During the course of the inquest the evidence revealed matters giving rise to concern. In my opinion there is a risk that future deaths will occur unless action is taken. In the circumstances it is my statutory duty to report to you.
 
The MATTERS OF CONCERN are as follows.  –
 
(1) The absence of a formal, documented handover system between hospital and Neighbourhood Team and the fact that the NT cannot simply check hospital records of patients with pressure sores to verify their condition without specifically requesting records creates the potential for the NT to fail to appreciate the true condition of a patient’s pressure sores when they are discharged from hospital and for follow up to be delayed. This increases the risk of wound infection and consequent sepsis.

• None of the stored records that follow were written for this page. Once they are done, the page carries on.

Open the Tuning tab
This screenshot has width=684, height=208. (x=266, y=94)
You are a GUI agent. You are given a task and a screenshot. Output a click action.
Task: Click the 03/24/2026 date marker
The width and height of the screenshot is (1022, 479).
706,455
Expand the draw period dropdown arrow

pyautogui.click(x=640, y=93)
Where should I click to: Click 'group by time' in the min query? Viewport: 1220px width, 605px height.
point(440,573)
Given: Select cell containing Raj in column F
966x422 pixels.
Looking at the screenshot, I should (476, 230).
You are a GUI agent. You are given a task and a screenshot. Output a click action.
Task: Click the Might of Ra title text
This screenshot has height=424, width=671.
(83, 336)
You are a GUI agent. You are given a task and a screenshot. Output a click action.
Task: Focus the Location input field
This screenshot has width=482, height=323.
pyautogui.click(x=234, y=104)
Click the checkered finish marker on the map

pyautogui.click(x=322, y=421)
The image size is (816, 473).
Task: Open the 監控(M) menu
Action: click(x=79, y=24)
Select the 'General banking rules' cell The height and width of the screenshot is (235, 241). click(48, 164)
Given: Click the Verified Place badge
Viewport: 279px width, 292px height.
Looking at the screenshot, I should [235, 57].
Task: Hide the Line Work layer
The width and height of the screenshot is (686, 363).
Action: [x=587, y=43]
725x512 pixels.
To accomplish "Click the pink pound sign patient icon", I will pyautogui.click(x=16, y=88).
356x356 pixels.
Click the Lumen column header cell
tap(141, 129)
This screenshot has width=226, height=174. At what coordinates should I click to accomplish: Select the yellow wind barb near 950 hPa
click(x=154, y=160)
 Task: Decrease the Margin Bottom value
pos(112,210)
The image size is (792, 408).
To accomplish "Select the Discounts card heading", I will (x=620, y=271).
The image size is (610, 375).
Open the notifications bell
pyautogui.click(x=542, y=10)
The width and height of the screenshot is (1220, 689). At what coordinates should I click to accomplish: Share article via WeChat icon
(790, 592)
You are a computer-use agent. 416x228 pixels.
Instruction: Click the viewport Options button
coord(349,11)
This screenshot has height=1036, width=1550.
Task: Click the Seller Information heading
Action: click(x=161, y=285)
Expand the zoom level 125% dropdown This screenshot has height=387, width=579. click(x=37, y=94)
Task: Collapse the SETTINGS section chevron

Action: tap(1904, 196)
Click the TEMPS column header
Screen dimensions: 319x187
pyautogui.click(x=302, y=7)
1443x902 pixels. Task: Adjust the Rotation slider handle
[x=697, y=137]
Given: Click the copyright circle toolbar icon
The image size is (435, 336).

(2) I am informed (letter received from HWHCT on 31.1.25) that there are established handover procedures and that a statement of practice is being drafted to “formalise” the referral requirements between hospital and NT. I am informed also that an App is being developed which can be used to record and check the condition of pressure sores and that it has the potential to be used across acute and community services. I do not consider that these proposals are sufficiently detailed, precise and concluded to address the concerns that I have expressed.
6ACTION SHOULD BE TAKEN
 
In my opinion action should be taken to prevent future deaths and I believe you and your organisation have the power to take such action.
7YOUR RESPONSE
 
You are under a duty to respond to this report within 56 days of the date of this report, namely by. I, the coroner, may extend the period.
 
Your response must contain details of action taken or proposed to be taken, setting out the timetable for action. Otherwise you must explain why no action is proposed.
8COPIES and PUBLICATION
 
I have sent a copy of my report to the Chief Coroner and
I am also under a duty to send the Chief Coroner a copy of your response.

The Chief Coroner may publish either or both in a complete or redacted or summary form. He may send a copy of this report to any person who he believes may find it useful or of interest. You may make representations to me, the coroner, at the time of your response, about the release or the publication of your response by the Chief Coroner.